4 iShares Global Ex-US ETFs: Which One Is Best?

by: Jiri Mikes

iShares is providing four big global ex-U.S. ETFs with plain strategies.

They are similar but not identical.

Which one is the best?

As I pointed out in my last article, some people still do not see a difference between ETFs that are similar but not the same. Last time, I wrote a few words about three global ex-U.S. ETFs from Vanguard; in this article, the second in a short series, I will focus on iShares (managed by BlackRock – the world’s biggest asset manager).

iShares; Global ETF


iShares, of course, provides a big range of global ex-U.S. ETFs, but speaking about plain strategy, there are four basic ETFs, which are also the largest and most popular. I am speaking about iShares MSCI EAFE ETF (EFA; Fact Sheet), iShares Core MSCI EAFE ETF (IEFA; Fact Sheet), iShares MSCI ACWI ex-U.S. ETF (ACWX; Fact Sheet) and iShares Core MSCI Total International Stock ETF (IXUS; Fact Sheet). All these four ETFs are tracking indices provided by MSCI, which is the first important point. Why?

Unlike FTSE indices (tracking by the Vanguard ETFs mentioned in the previous article), MSCI still does not classify South Korea as a developed market, so you will not find this country in EFA and IEFA – two ETFs that focus on developed countries outside of the U.S. But that’s not all. Speaking of developed countries, there is also another important thing. The “EAFE” in MSCI EAFE stands for Europe, Australasia and the Far East, which means that this range of indices measure the equity market performance of developed markets not only outside of the U.S. but also outside of Canada (although Canada is, of course, a developed market). Some investors may welcome this, others not. Either way, it is another important difference between iShares and Vanguard ETFs, and you should have it in mind.

Table 1: EFA, IEFA, ACWX, IXUS; source: iShares

AUM (mil. USD)

Avg. Daily Volume


12m Trailing Yield

Benchmark Index

Number of Holdings

Region (ex U.S.)

Market cap.



22 207 417

0.32 %

3.04 %



Developed (ex Canada)




6 055 574

0.08 %

2.90 %



Developed (ex Canada)

> _What to do_:
A - Answer these questions from the ETF article:
(i) Which company manages iShares?
(ii) What does "EAFE" stand for?
(iii) Which country does MSCI still not classify as a developed market?
B - Rewrite the passage of the ETF article starting at "iShares, of course, provides" and ending at "important point. Why?", replacing "Fact Sheet" with "Prospectus" throughout.
The lines after this point are separate from the ETF article.

> _Available data_:
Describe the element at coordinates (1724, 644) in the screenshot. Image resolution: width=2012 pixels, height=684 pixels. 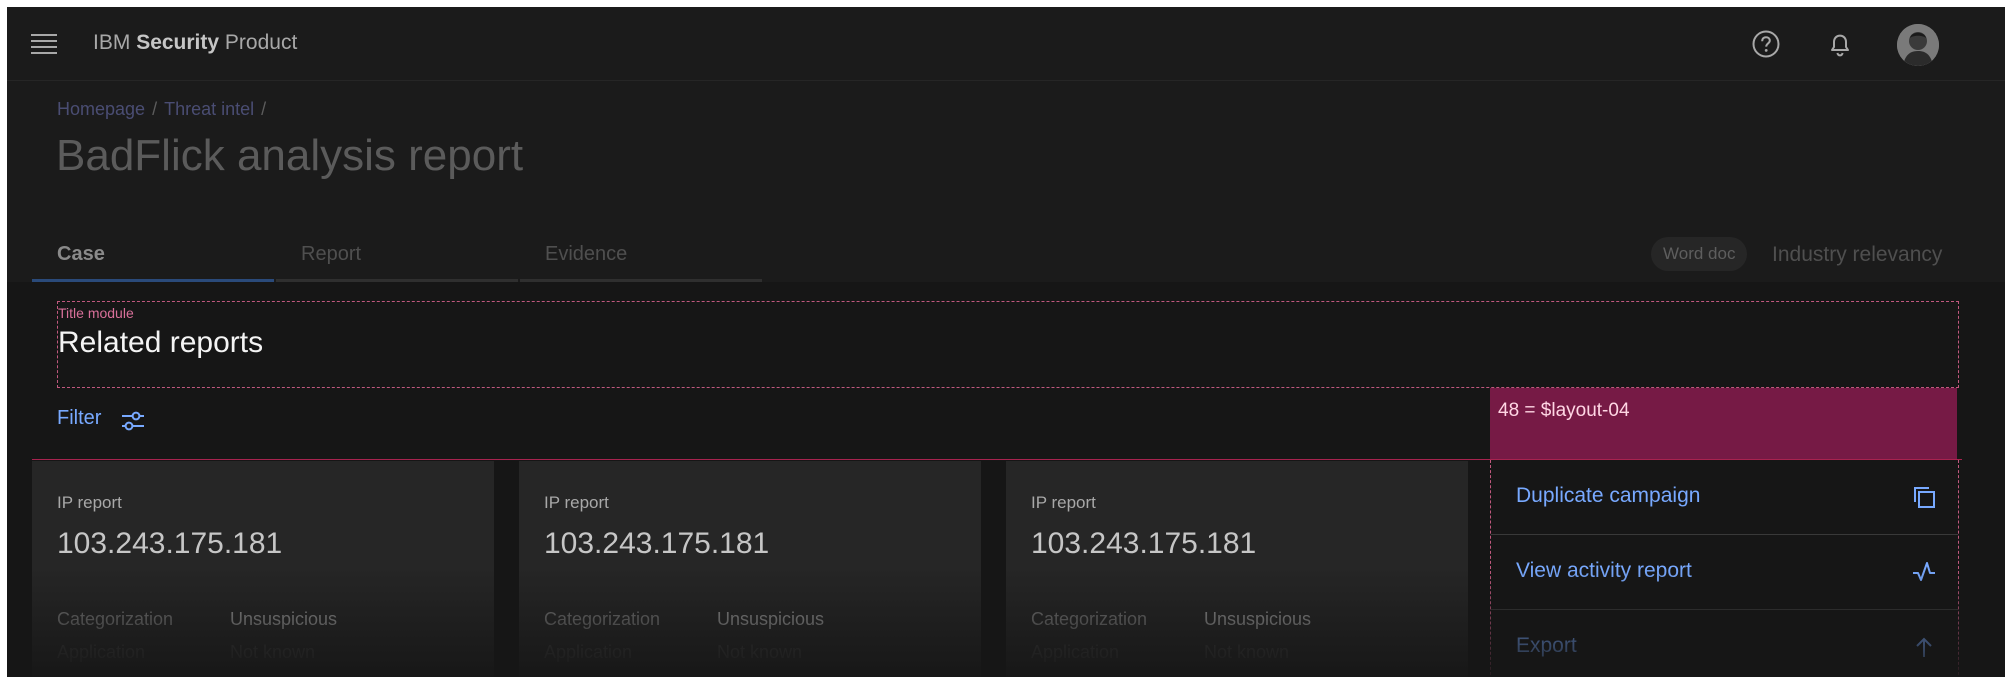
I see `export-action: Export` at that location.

> _Answers for each item_:
A -
(i) BlackRock
(ii) Europe, Australasia and the Far East
(iii) South Korea

B -
iShares, of course, provides a big range of global ex-U.S. ETFs, but speaking about plain strategy, there are four basic ETFs, which are also the largest and most popular. I am speaking about iShares MSCI EAFE ETF (EFA; Prospectus), iShares Core MSCI EAFE ETF (IEFA; Prospectus), iShares MSCI ACWI ex-U.S. ETF (ACWX; Prospectus) and iShares Core MSCI Total International Stock ETF (IXUS; Prospectus). All these four ETFs are tracking indices provided by MSCI, which is the first important point. Why?